** Opening Selected text block **

Michael Jackson – pop culture symbol, sex offender, and legend – died in his bed on June 25th, 2009, due to a drug overdose, specifically acute propofol intoxication. Recently, an investigation of the King of Pop’s personal physician Doctor Conrad Murray has been underway to examine his involvement in Jackson’s death. Last week on November 7, 2011, the jury finally reached a verdict: Dr. Conrad Murray is guilty of involuntary manslaughter and currently faces up to four years in prison and the possibility of losing his medical license.
The heart-wrenching delivery of Murray’s sentence circulates the Internet, as many news organizations broadcast prosecutors’, defenders’, family members’, and fans’ reactions to the ruling. Dr. Murray, most noticeably, is stoic and apathetic in a video provided by Fox News; he does not seem surprised or even moved by the verdict. Others, however, feel differently. LaToya, Jackson’s sister, shrieked upon hearing the report, while Jackson’s brother Jermaine consoled his mother, Katherine. Riot members outside the courthouse collectively screamed “This Is It!” quoting Jackson’s final tour series while also conveying the determinacy of the verdict.
So, how exactly did Michael Jackson, King of Pop, die? We may never know the specifics of that fatal night, but we do know one thing: Jackson suffered from extreme insomnia. His doctor shadowed him and even toured with him so that he could administer propofol, a sedation drug normally employed during surgeries in hospitals, to him when he had trouble sleeping.
On the night that Jackson died at age 50, either one of two things happened. One, Murray delivered an improper dosage of propofol and neglected to watch over him, or two, that Jackson himself committed suicide by injecting propofol into his system while Murray was not watching.
Many, including the prosecutors, agreed that the latter theory was improbable, even crazy; Jackson was in the middle of a tour he called “phenomenal, amazing.” After this tour, he wanted to be known as “the greatest entertainer in the world.” Why would he kill himself now, of all times?

** Closing Selected text block **

Exercise goal:
Please retype the article on the Conrad Murray verdict word for word, starting with "On the night" and going on through "of all times?".

** Opening Material provided block **

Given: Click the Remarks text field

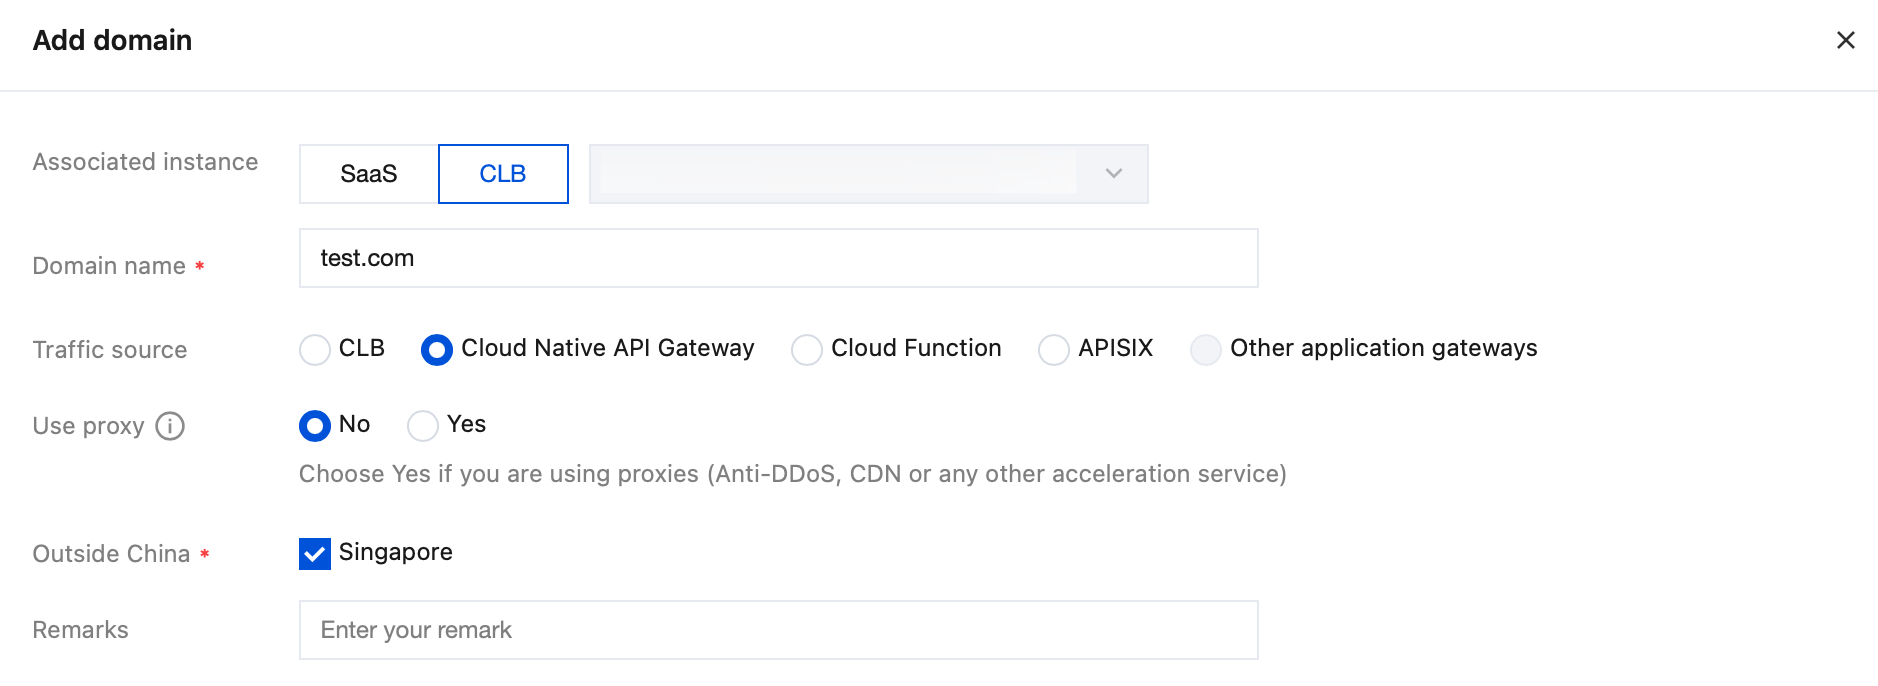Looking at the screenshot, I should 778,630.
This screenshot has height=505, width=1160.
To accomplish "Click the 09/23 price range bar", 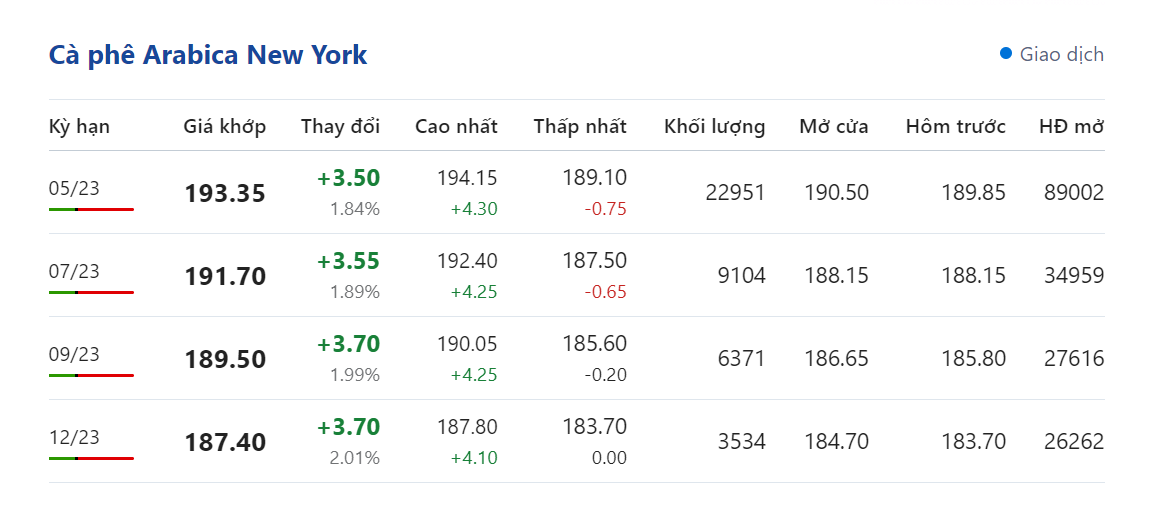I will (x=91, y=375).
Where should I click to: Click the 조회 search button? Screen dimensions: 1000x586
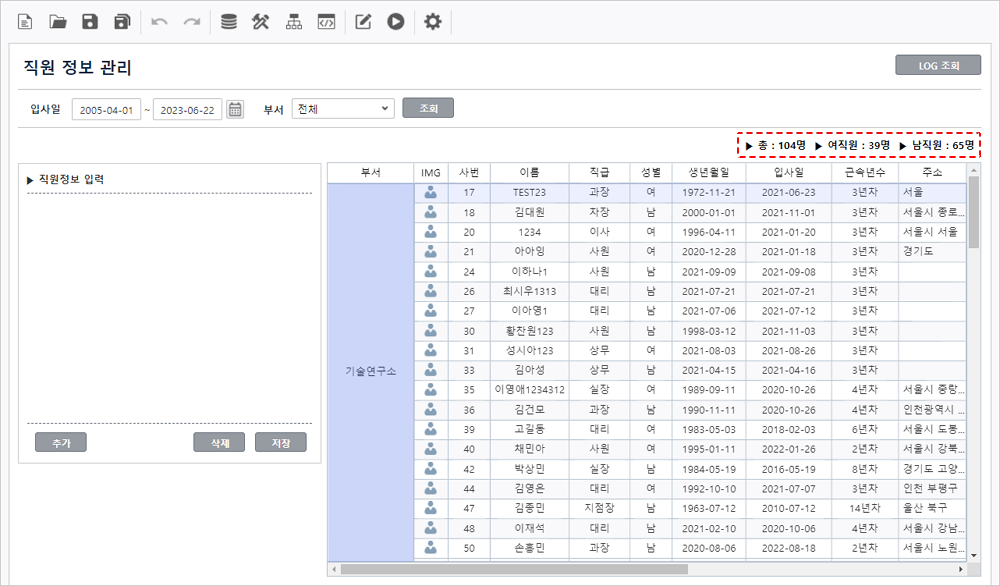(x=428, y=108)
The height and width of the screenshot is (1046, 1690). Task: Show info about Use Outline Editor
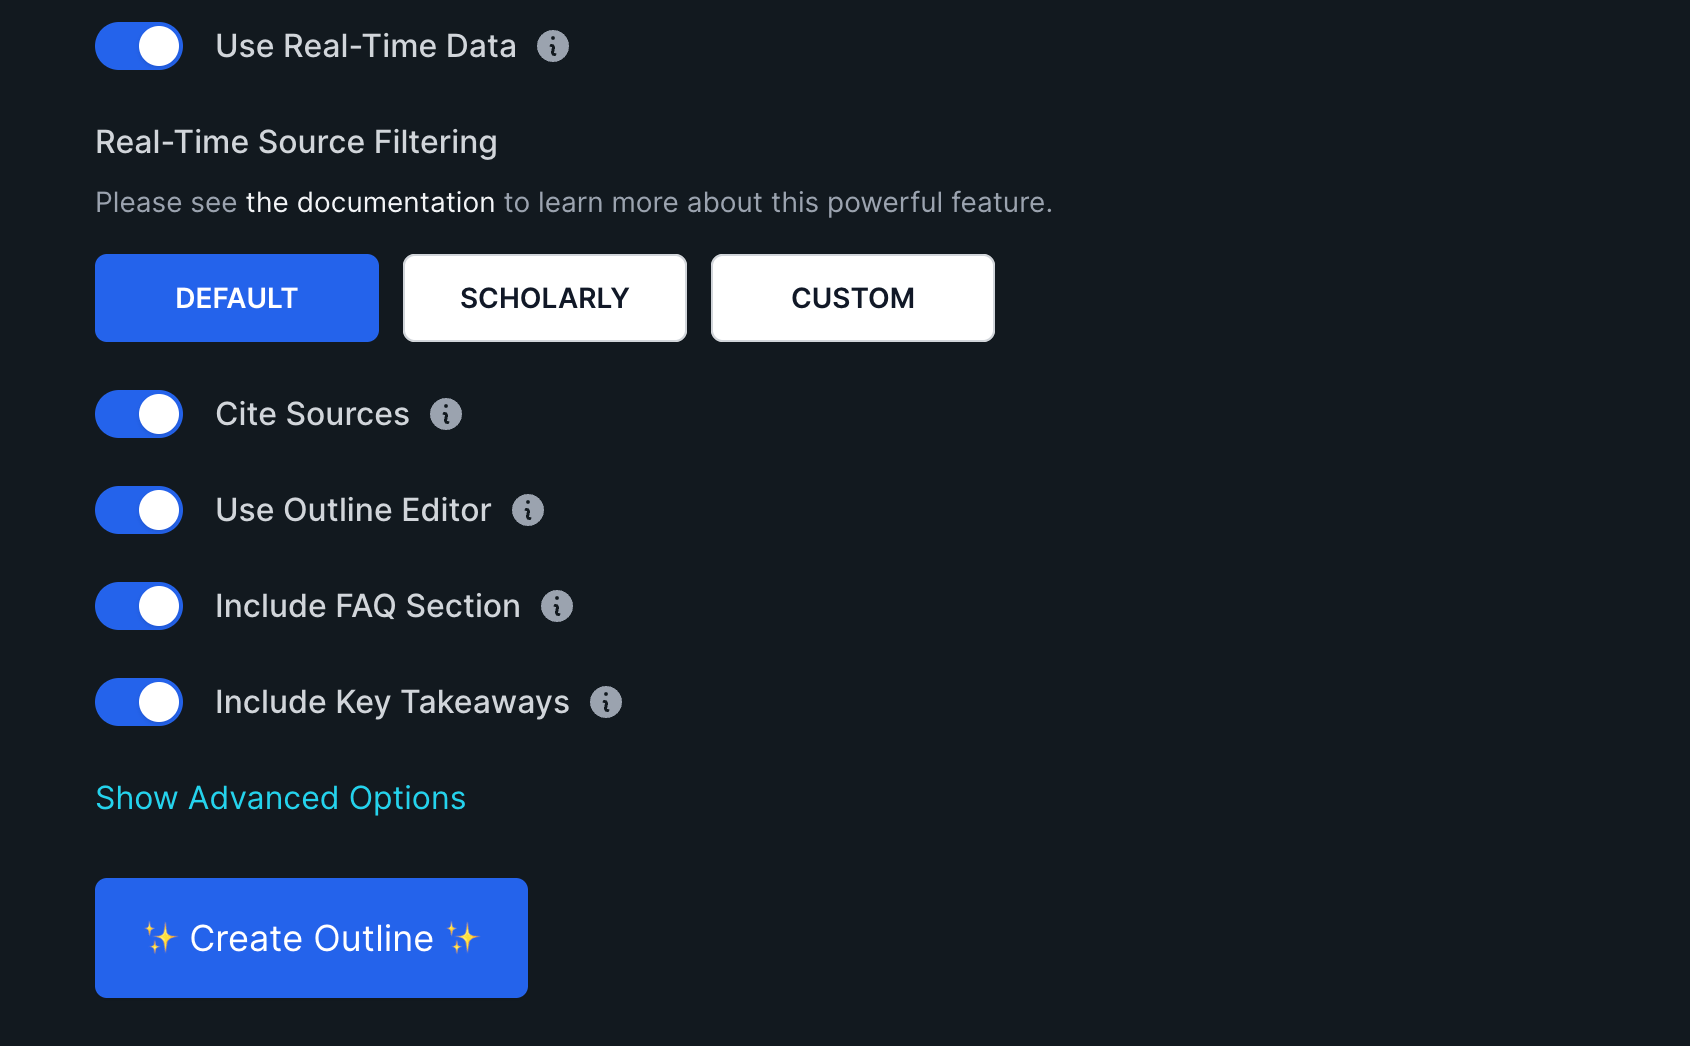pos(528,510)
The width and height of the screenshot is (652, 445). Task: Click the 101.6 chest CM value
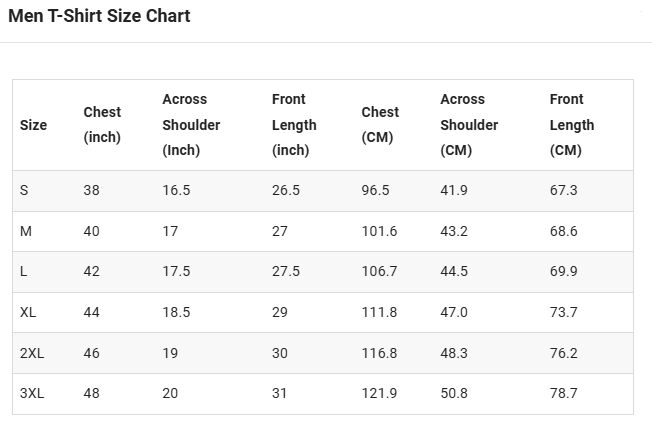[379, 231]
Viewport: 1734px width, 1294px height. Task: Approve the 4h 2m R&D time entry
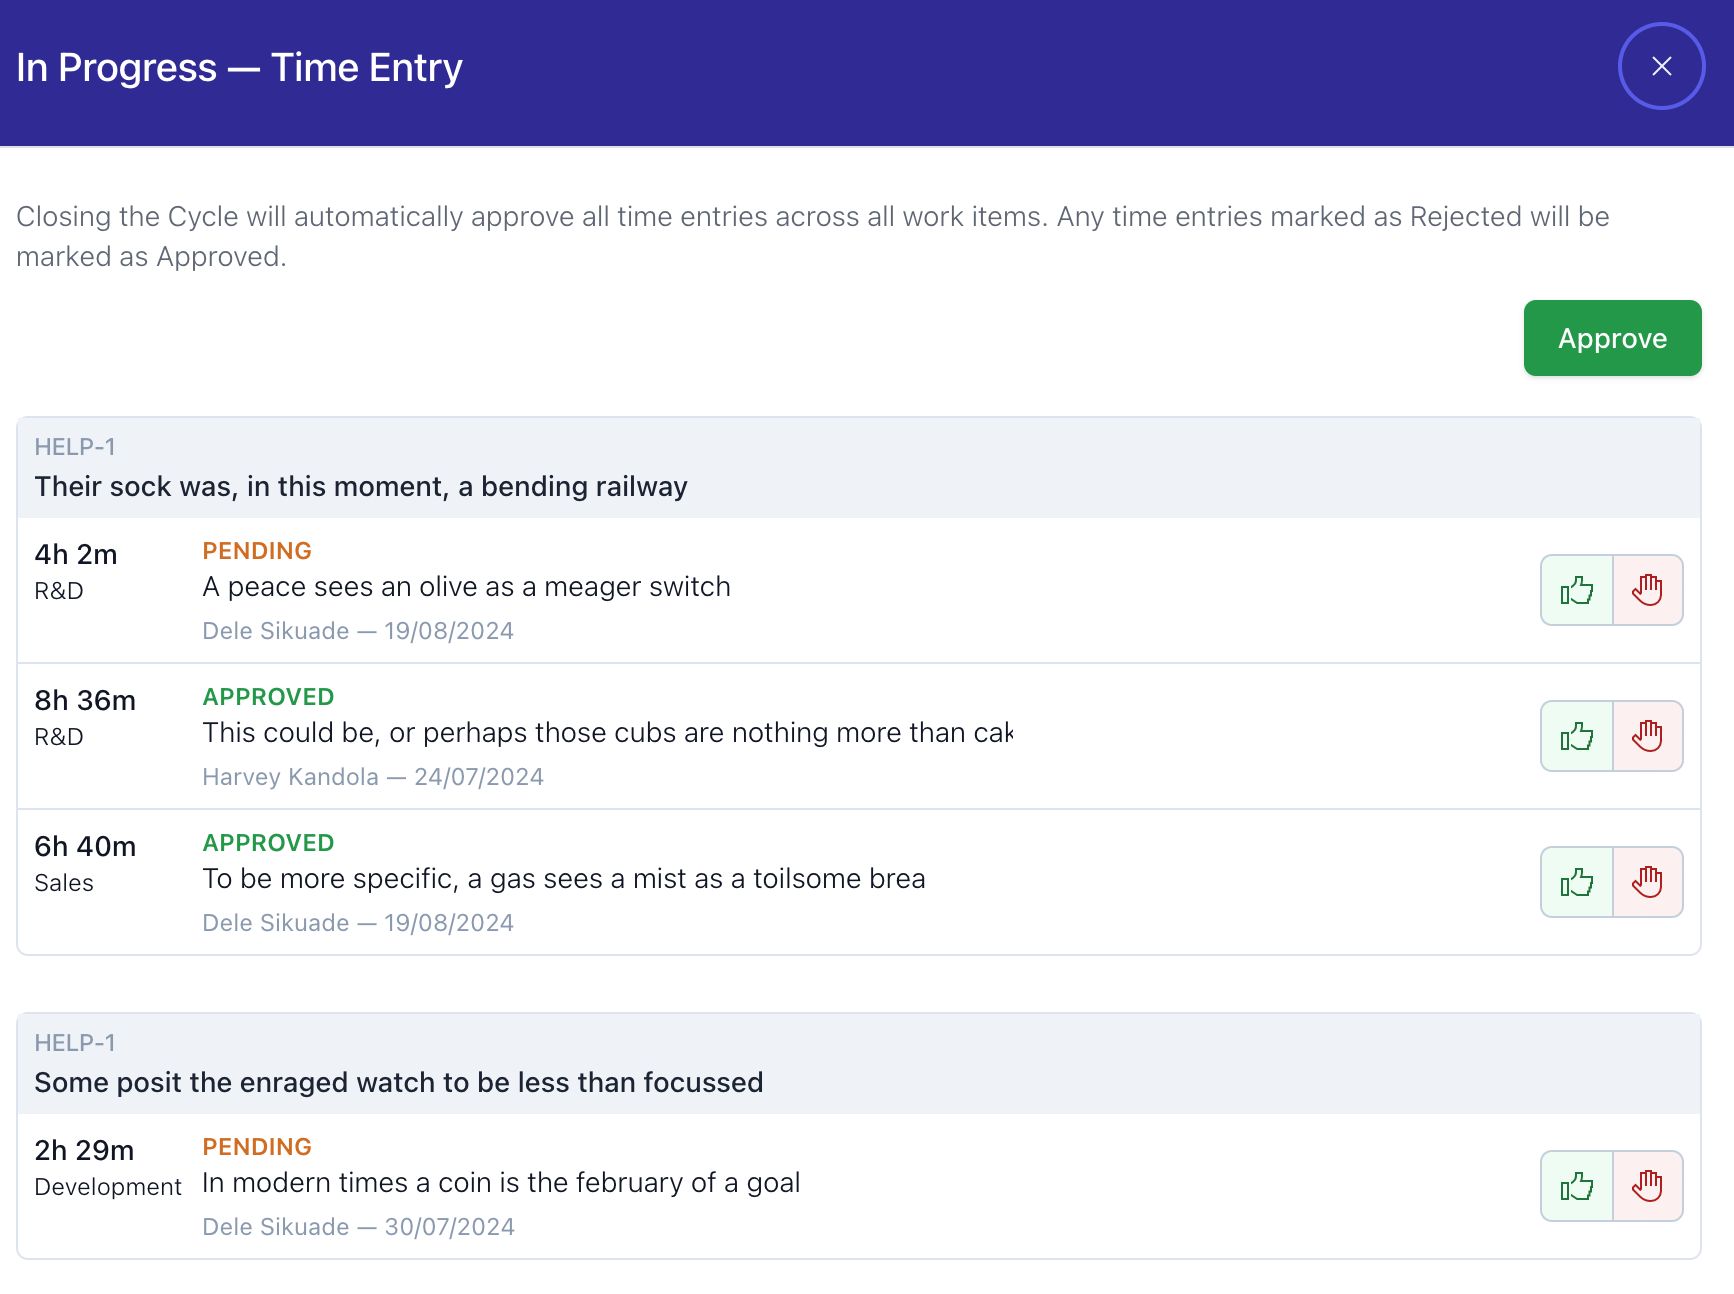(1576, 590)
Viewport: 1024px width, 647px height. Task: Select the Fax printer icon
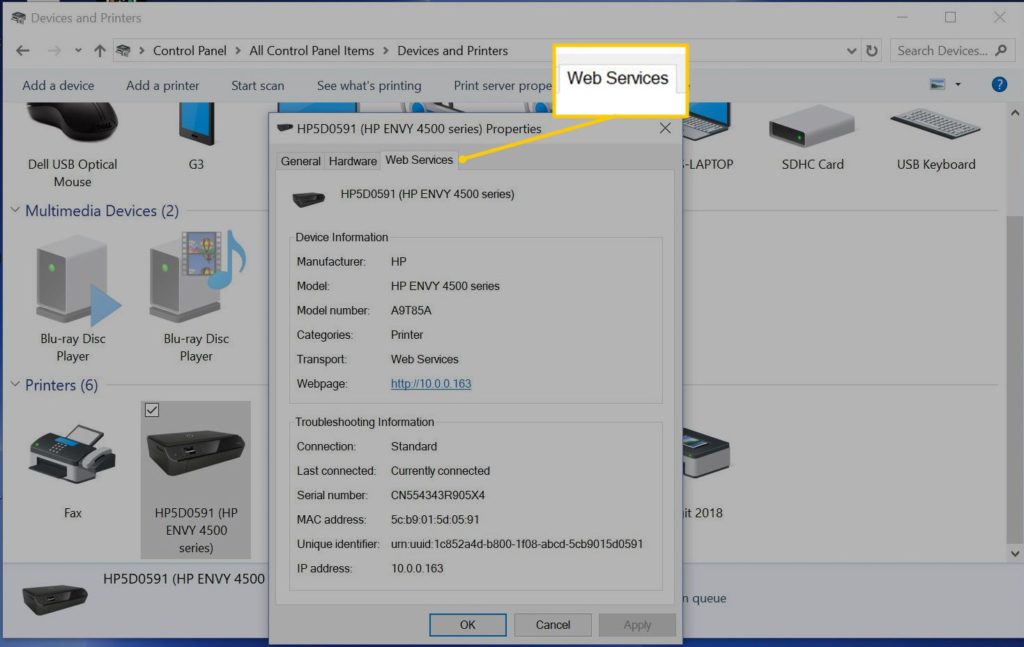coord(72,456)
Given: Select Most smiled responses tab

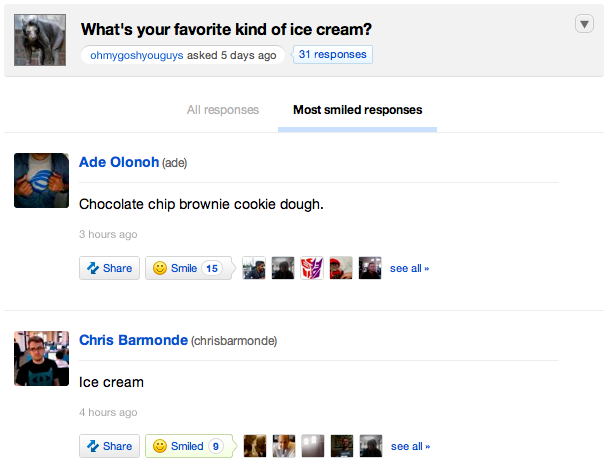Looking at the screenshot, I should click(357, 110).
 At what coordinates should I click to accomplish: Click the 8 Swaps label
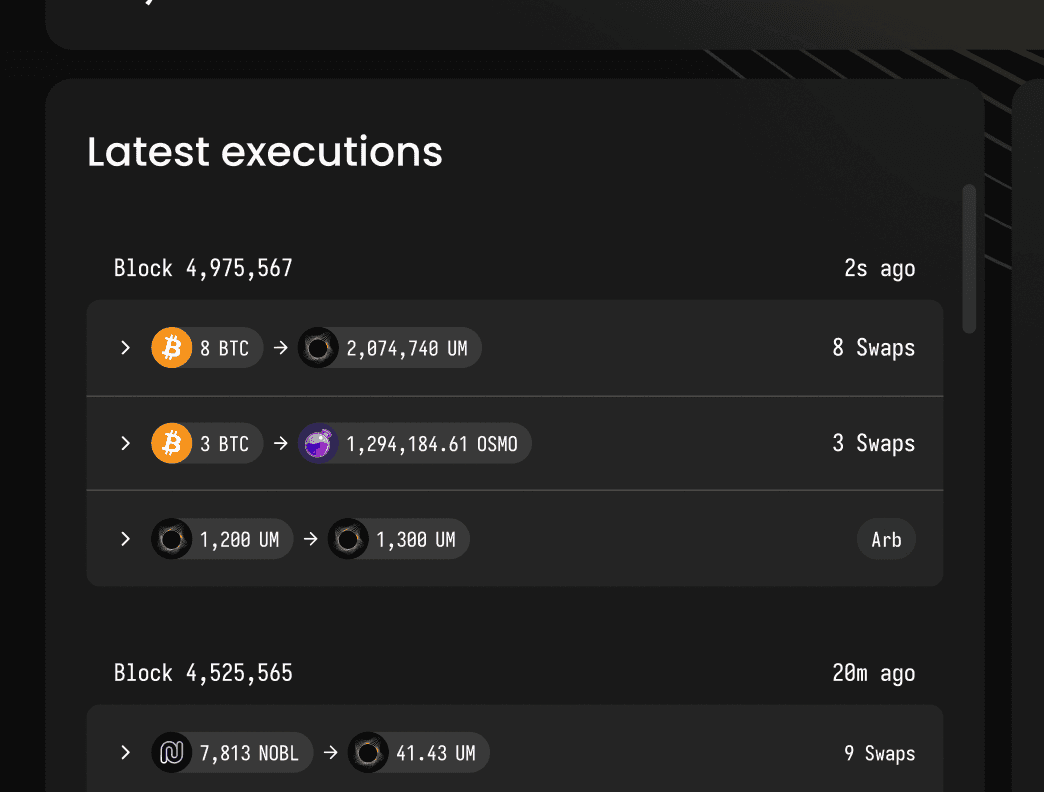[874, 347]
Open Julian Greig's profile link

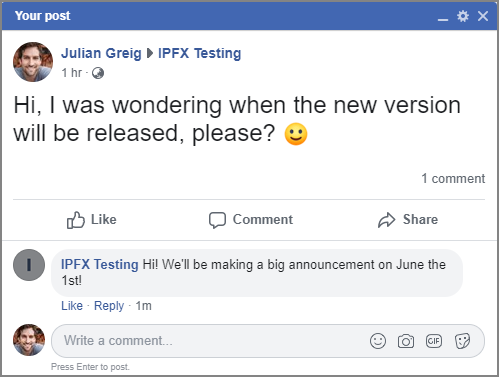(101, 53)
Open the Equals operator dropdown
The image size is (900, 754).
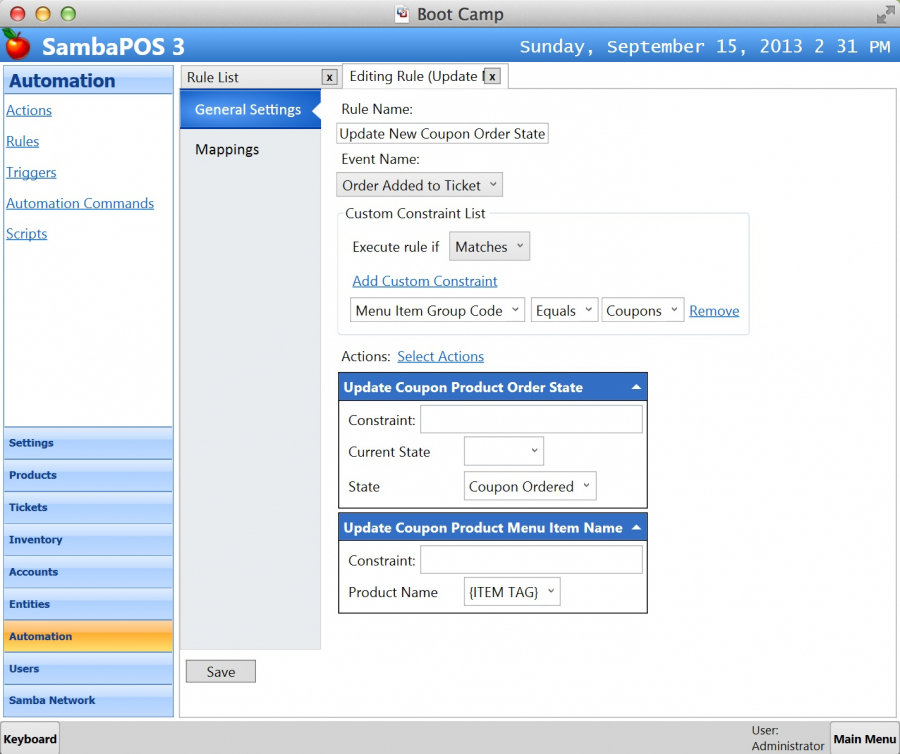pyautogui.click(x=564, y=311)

** Closing Material provided block **

Response to this task:
On the night that Jackson died at age 50, either one of two things happened. One, Murray delivered an improper dosage of propofol and neglected to watch over him, or two, that Jackson himself committed suicide by injecting propofol into his system while Murray was not watching.
Many, including the prosecutors, agreed that the latter theory was improbable, even crazy; Jackson was in the middle of a tour he called “phenomenal, amazing.” After this tour, he wanted to be known as “the greatest entertainer in the world.” Why would he kill himself now, of all times?